I have been able to explore opportunities for clinical social care data to be integrated with Local Care Records. For example, in Bristol, North Somerset and South Gloucestershire, the Connecting Care Programme, a digital record system for sharing information, is piloting how non-NHS data from hospices, charities, care homes etc, can integrate with the platform and what data is needed at an individual patient level vs a population health level. As a direct result of COVID-19 pandemic, I have heard from Social Care teams are now working in greater partnership with healthcare teams for example to complement community district nursing services where they are under pressure or unable to visit patients as often as usual. This means it is becoming increasingly vital that clinical data can be shared.

The drivers of change

For social care providers, a digital transformation journey is often a long and complex one, however the COVID-19 pandemic has spotlighted the benefits and accelerated the implementation of digital opportunities. 

During the pandemic, I have seen digital care management technologies support the need to provide remote working solutions for management teams providing them with the immediate access they need to care records in order to respond to queries and concerns. I have also observed how the sharing of clinical records, either through proxy access or use of NHS Mail, enable care staff to monitor and deliver the care usually delivered by others, helping to limit clinical visits and social contact. 

It’s clear that remote monitoring can reduce the burden on Primary and Secondary care, upskill care staff and promote better multidisciplinary working. All of these outcomes directly impact on improving the quality of care given to the patient.

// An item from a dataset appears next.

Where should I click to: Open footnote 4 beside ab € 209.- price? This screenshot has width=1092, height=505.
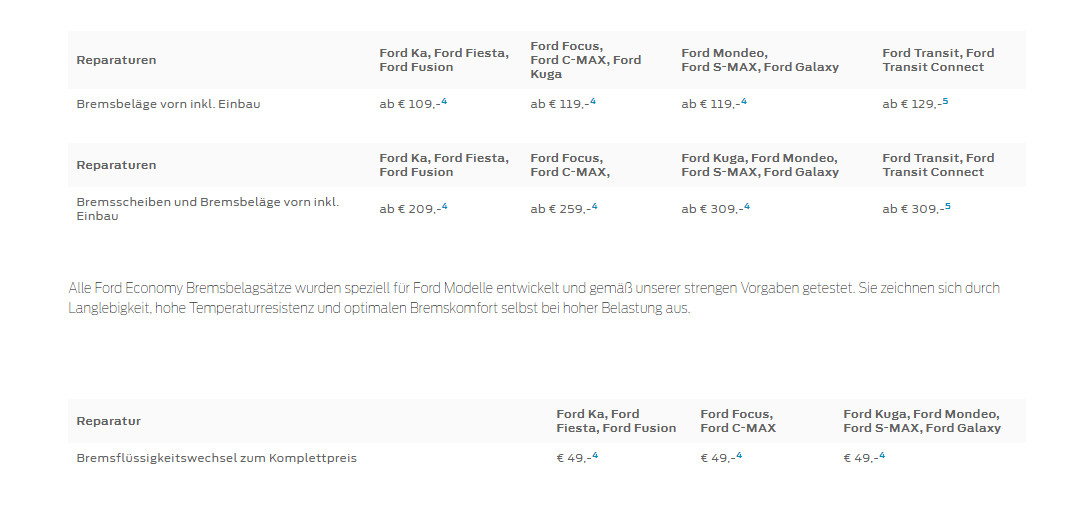point(444,207)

There have also been developments in the regulatory compliance requirements for digital systems. In April 2020, in response to the emerging COVID-19 pandemic, NHSX released guidance supporting a relaxation of the DSPT compliance requirements and Information Governance rules for social care so that providers could set up and use digital systems like NHS Mail quicker. In September 2020, the CQC published guidance on what good standards for digital care look like in an effort to standardise future practice.  

Looking to the future

The future of digital transformation in social care is full of promise and the enablers of the change are aligning from the perspectives of the regulators, the social care providers and the technology suppliers. Digital solutions are becoming more accessible and relevant in the wake of the COVID-19 pandemic, regulatory bodies are streamlining processes supporting digital uptake and health and care providers are working in more integrated ways.

However, we must not lose sight of the fact that there is still huge variation in the digital maturity and digital infrastructure for social care across the UK and within a regional and local area. There is variation in how well systems are joined together, in who takes the lead when working across integrated teams and in ensuring representation from social care providers who don’t sit under one single organisation as health care providers do a local NHS system.

Now is the time to learn from best practice and share case studies and evidence, to work innovatively with digital health suppliers who have solutions to the problems. It’s time to embrace new ideas and new ways of working and offer education and support to enable the social care workforce to be partners of health and care delivery.